Method Development and Validation of Ion Chromatography Method for Determination of Free Sulfate in Fondaparinux Sodium Pre-Filled Syringe

Abstract

A simple ion chromatography method was developed for the quantitative determination of free sulfate in fondaparinux sodium pre-filled syringe for injection. Chromatographic separation was achieved on an anion-exchange resin column made of super macro porous polyvinyl benzyl ammonium polymer cross-linked with divinyl benzene (250 × 4.0 mm) with a mobile phase consisting of 60 mM carbonate buffer solution. Conductivity detector was employed with a flow rate of 0.7 mL min-1, injection volume of 100 μL and column temperature of 30 ºC. Retention time of sulfate (SO4 2−) was eluted at about 10.4 min.

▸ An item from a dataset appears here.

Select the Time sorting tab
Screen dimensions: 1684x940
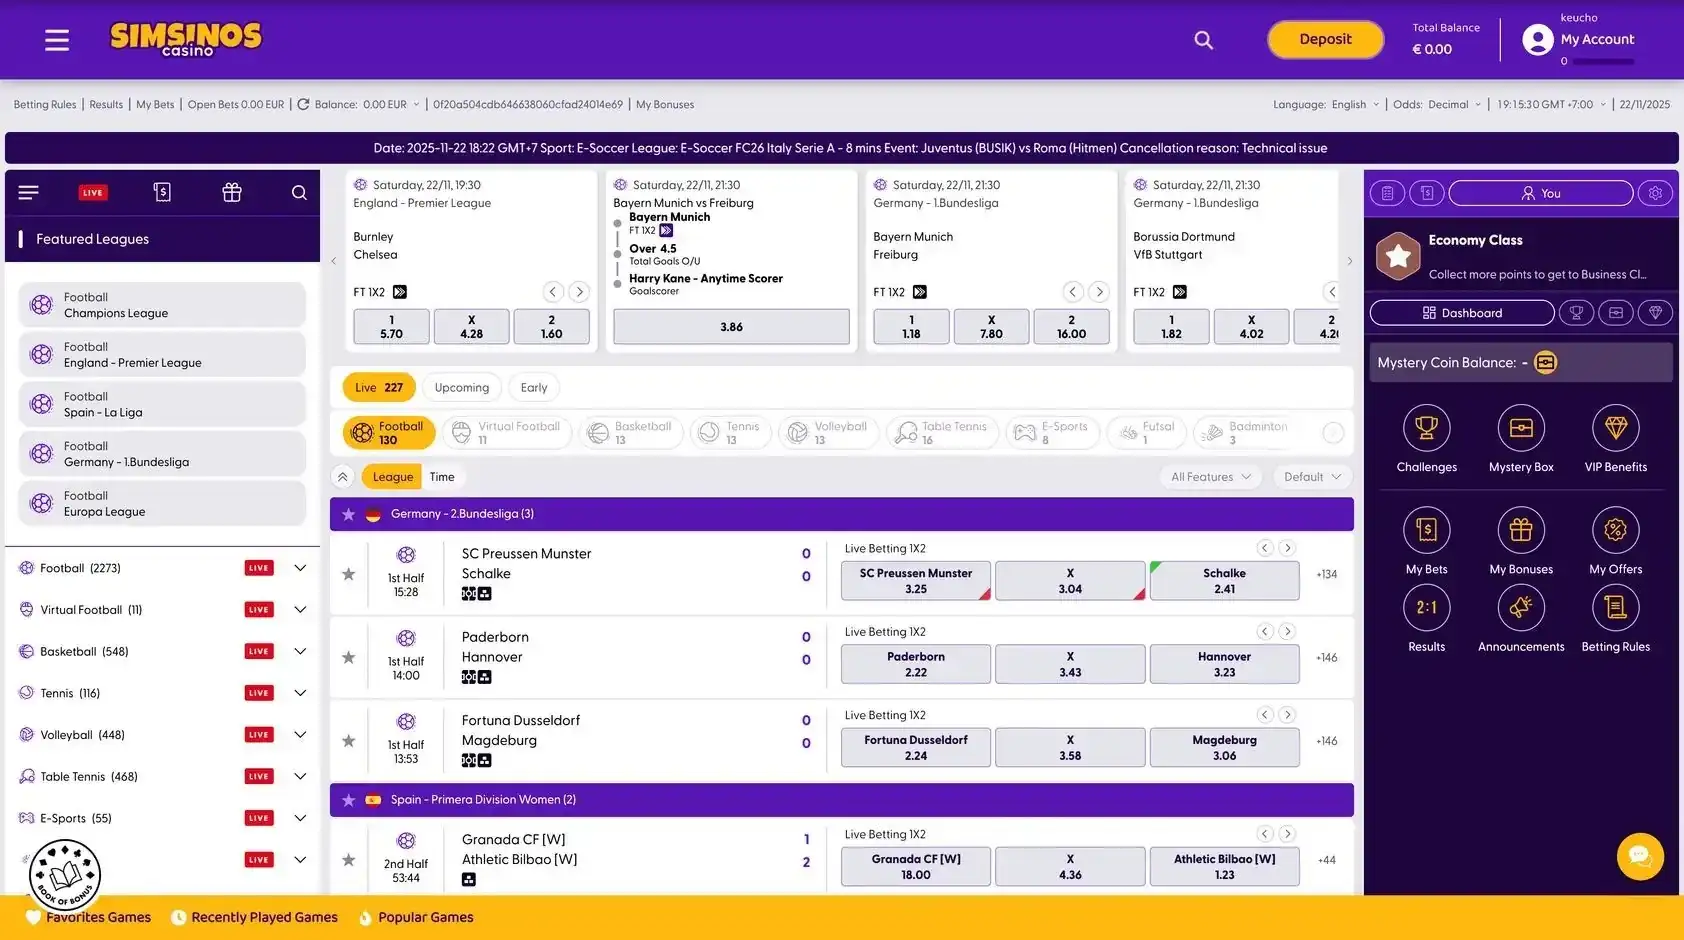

The developed method was validated in according to ICH Q2(R1) guideline and was found to be specific, precise, accurate, linear and robust. The precision was evaluated with six individual spiked samples of sulfate on Fondaparinux sodium for injection. The proposed method is linear (r2 > 0.9991) and accurate, mean recoveries were 99.2-117.8 % at 3 different levels (50-150%). The robustness was performed by changing the flow rate of mobile phase (0.7 ± 0.1mL min-1) and column temperature (30 ± 2 ºC). The proposed method is capable to determine free sulphate in fondaparinux sodium for injection in presence of excipients used in pharmaceutical formulation and also in its active pharmaceutical ingredient.